## Task brief
All lines from the one holding "Viewport: 896px width, 1323px" to the end of the listing are to be output exactly, both ends included, with any pictures left out.

## Given data
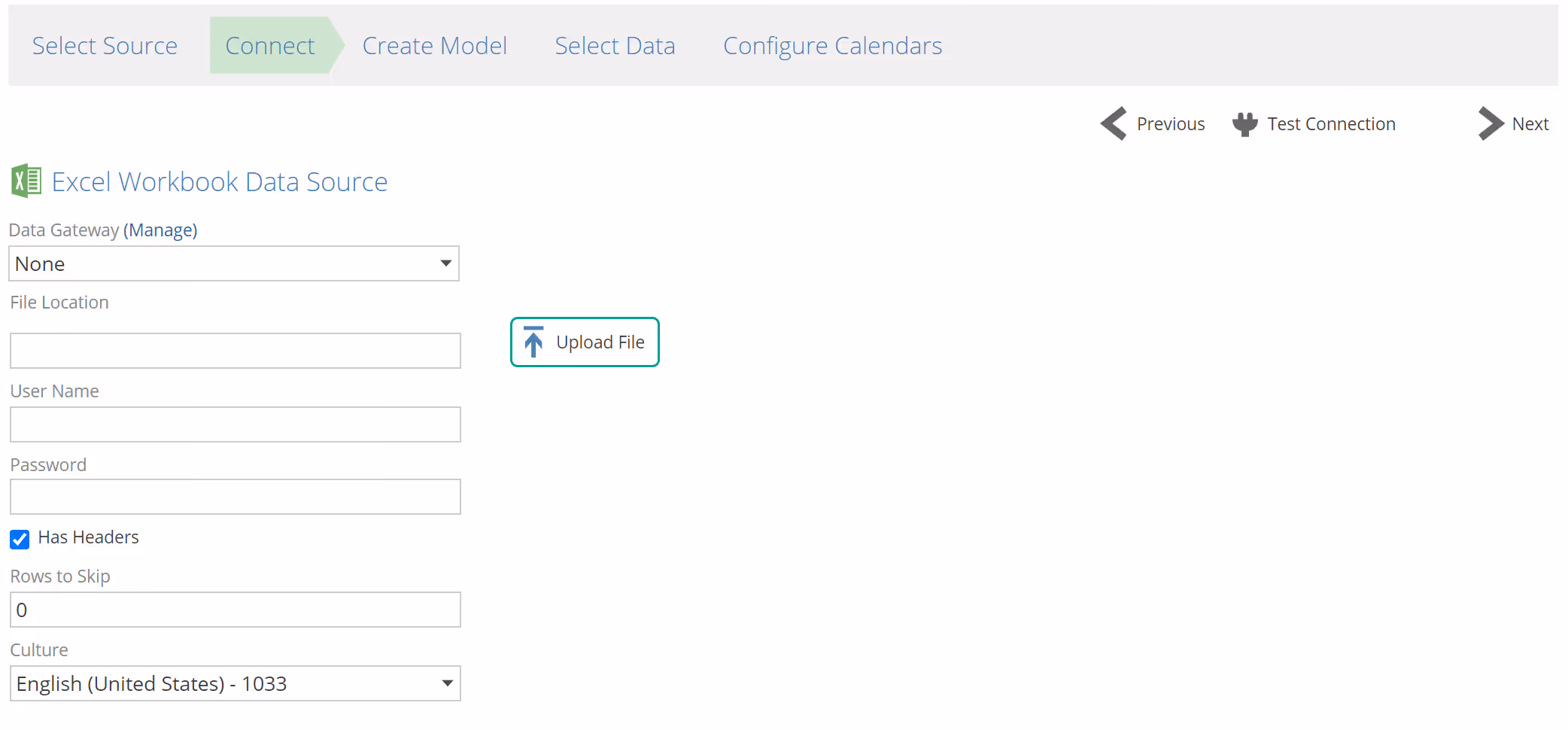
Task: Click into the User Name field
Action: (x=235, y=425)
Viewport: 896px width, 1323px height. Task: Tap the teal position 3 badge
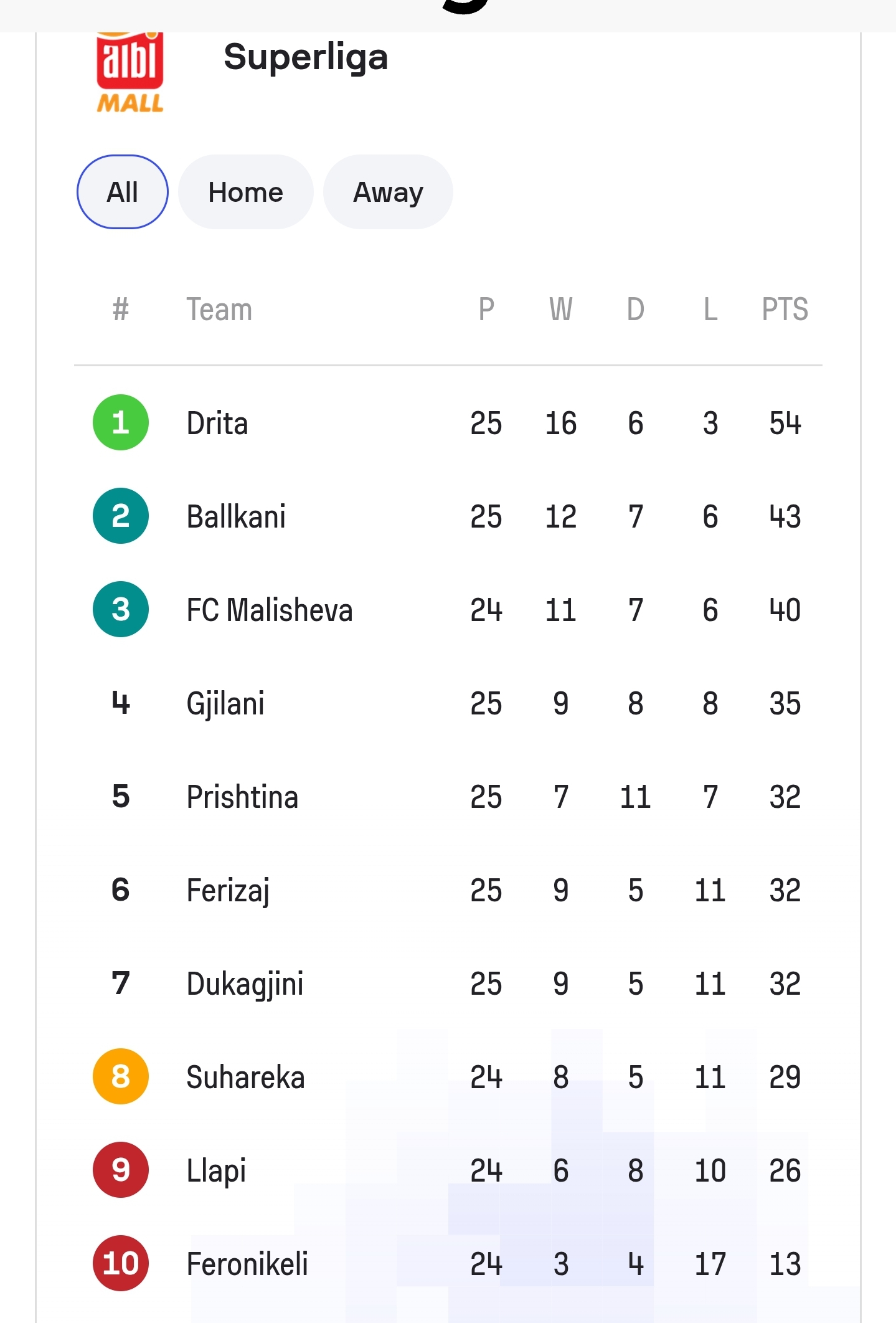121,609
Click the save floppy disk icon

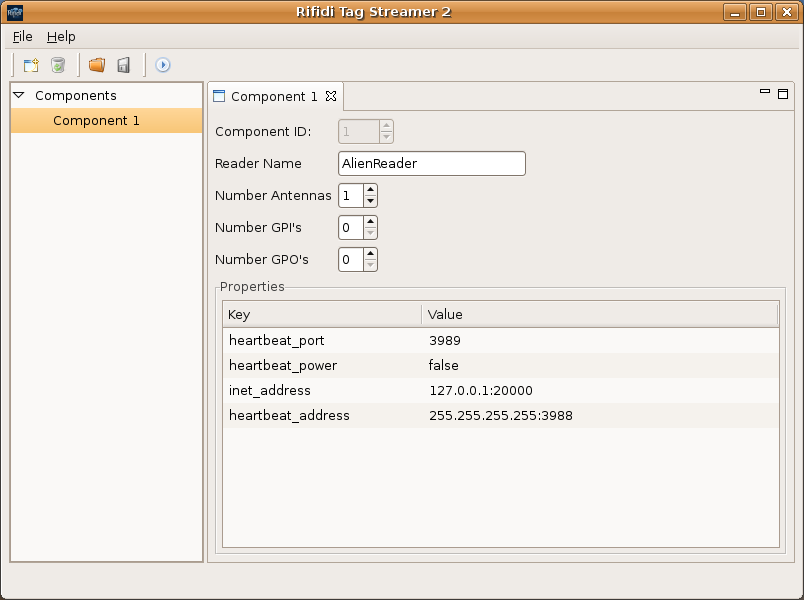123,65
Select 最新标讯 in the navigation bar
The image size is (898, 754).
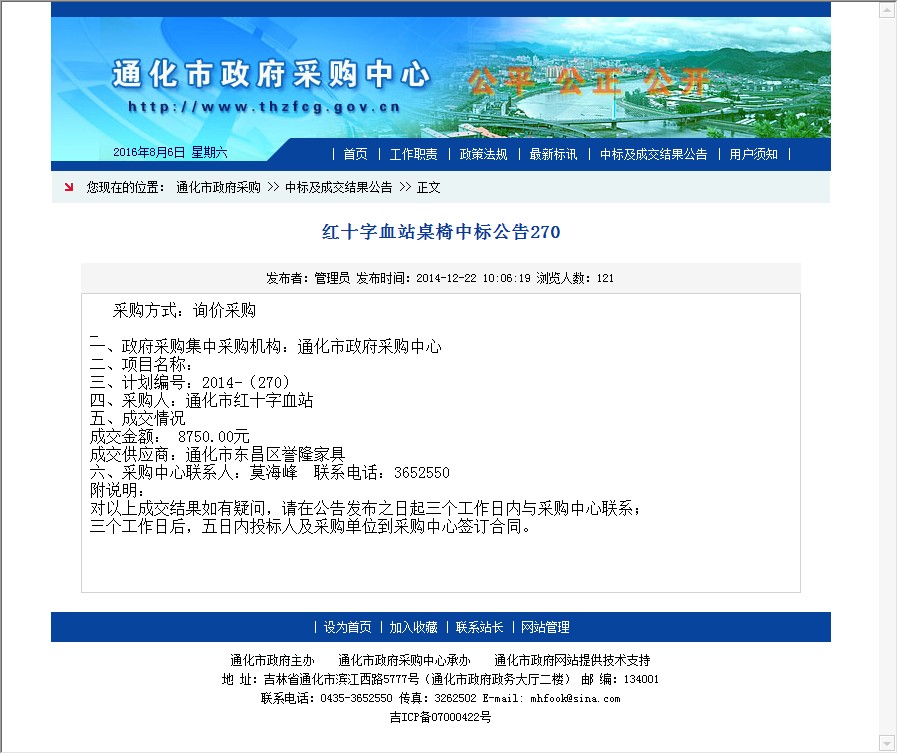pos(553,154)
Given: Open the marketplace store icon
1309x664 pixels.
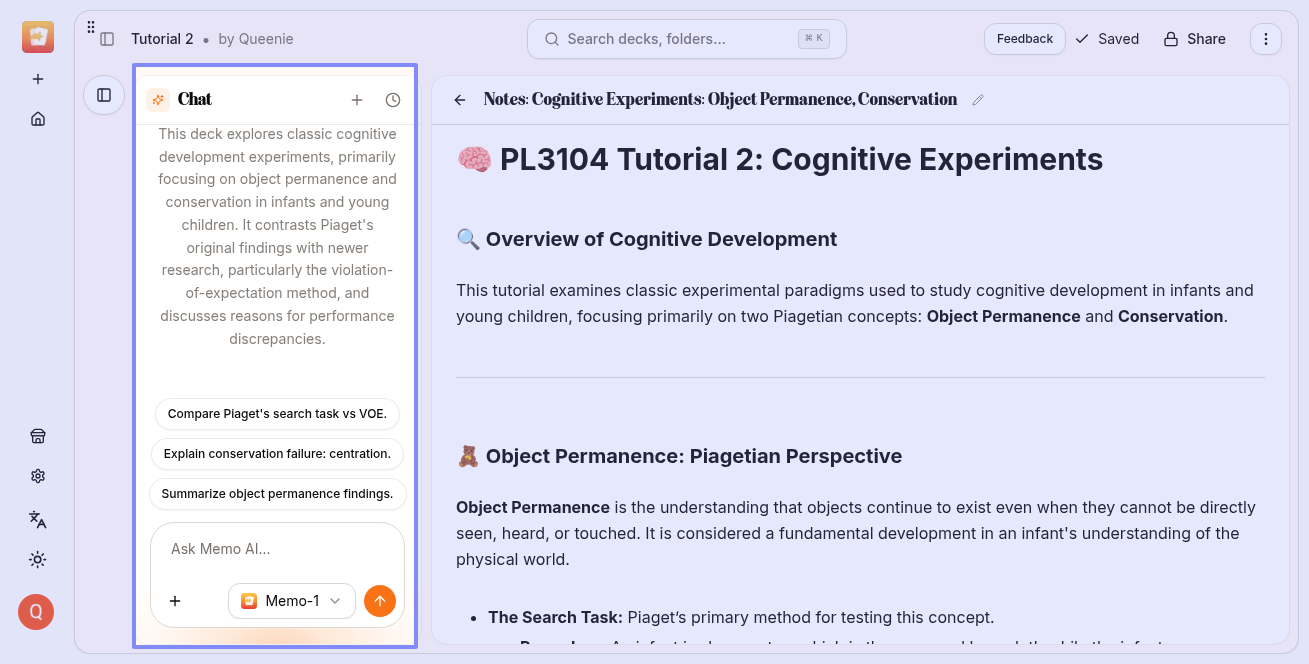Looking at the screenshot, I should pos(38,436).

## Result
Viewport: 896px width, 1323px height. Task: Tap the teal position 3 badge
121,609
Click the save floppy disk icon

123,65
Select 最新标讯 in the navigation bar
The image size is (898, 754).
pos(553,154)
Given: Open the marketplace store icon
1309x664 pixels.
Looking at the screenshot, I should pos(38,436).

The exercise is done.